> Task instructions
How many lines of the data contain the word "thumbnail"? Give only that number.

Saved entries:
Segment Open

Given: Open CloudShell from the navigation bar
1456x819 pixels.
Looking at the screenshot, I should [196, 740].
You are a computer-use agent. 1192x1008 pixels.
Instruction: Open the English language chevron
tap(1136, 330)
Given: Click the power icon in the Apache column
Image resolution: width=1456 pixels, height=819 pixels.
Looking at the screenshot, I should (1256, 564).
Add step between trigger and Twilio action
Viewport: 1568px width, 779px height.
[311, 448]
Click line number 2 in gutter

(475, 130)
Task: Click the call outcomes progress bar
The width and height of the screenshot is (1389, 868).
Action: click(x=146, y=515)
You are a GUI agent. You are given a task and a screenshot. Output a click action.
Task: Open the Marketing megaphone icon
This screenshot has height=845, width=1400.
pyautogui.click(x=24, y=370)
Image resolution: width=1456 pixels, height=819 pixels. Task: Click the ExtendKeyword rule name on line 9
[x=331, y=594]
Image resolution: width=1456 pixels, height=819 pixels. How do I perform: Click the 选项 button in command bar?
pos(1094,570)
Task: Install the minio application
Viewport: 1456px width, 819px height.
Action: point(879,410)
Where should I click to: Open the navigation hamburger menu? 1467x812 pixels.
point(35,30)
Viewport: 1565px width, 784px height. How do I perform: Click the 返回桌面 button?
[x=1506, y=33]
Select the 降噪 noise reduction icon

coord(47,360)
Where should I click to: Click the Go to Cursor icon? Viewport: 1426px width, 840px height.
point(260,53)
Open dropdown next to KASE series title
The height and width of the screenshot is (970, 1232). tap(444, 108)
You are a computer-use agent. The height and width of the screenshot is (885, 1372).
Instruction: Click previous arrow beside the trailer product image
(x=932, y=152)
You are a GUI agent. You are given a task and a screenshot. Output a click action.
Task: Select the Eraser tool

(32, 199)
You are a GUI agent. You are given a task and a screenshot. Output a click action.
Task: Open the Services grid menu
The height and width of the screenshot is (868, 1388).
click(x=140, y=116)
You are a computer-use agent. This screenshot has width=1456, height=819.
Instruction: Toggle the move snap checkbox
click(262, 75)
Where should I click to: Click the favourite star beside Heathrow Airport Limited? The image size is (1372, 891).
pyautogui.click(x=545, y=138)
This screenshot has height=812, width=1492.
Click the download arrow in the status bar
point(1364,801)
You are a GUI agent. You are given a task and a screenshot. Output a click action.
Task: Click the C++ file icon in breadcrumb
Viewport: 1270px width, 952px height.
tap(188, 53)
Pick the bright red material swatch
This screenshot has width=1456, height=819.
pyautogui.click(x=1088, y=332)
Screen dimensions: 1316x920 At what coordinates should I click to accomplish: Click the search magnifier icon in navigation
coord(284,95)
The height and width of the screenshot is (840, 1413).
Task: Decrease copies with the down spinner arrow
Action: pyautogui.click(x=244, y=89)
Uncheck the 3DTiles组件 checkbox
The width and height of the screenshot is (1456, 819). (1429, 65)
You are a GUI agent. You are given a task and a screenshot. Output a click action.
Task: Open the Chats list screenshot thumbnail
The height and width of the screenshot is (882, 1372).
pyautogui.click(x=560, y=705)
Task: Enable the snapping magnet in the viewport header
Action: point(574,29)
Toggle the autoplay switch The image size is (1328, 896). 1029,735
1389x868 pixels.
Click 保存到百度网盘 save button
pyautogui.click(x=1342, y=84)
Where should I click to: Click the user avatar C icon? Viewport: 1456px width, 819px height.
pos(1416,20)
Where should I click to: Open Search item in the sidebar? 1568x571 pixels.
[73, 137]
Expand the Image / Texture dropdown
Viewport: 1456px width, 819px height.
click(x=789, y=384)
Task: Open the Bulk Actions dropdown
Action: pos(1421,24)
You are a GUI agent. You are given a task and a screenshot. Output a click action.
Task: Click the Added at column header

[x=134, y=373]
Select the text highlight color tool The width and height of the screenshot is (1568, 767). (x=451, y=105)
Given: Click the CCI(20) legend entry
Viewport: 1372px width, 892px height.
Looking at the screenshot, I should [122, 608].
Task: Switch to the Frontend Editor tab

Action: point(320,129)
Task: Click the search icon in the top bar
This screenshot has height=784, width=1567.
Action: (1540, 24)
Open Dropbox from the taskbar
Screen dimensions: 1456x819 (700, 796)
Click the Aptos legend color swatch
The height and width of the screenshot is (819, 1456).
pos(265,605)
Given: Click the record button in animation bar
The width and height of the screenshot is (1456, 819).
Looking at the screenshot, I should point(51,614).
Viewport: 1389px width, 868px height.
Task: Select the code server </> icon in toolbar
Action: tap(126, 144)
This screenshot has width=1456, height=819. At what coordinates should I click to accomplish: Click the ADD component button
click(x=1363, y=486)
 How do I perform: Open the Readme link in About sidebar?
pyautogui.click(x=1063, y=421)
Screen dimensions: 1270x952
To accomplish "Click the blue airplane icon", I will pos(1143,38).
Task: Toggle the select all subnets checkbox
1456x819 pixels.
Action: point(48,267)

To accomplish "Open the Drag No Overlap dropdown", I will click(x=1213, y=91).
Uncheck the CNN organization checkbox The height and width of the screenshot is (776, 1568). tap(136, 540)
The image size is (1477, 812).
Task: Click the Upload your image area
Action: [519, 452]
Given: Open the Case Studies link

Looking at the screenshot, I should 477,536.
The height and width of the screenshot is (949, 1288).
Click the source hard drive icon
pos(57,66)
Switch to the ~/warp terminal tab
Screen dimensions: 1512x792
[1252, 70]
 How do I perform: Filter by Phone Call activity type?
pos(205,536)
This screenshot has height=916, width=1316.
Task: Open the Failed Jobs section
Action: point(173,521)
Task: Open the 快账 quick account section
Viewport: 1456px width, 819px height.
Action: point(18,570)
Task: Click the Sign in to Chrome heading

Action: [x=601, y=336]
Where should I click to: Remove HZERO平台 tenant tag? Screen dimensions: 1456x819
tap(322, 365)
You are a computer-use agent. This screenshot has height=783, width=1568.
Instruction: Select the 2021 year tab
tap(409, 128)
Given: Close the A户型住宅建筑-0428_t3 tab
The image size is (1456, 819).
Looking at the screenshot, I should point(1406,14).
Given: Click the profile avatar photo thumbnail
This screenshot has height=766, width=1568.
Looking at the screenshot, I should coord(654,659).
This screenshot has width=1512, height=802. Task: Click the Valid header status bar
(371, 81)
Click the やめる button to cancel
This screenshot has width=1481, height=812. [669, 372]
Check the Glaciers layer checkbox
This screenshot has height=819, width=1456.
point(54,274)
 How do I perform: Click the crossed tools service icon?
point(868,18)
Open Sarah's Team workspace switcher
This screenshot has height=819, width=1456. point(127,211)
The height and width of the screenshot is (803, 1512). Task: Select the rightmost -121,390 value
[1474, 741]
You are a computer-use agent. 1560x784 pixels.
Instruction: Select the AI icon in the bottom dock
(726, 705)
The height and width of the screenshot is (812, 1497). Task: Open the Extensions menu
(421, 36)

Segment Closed

> Problem solution
2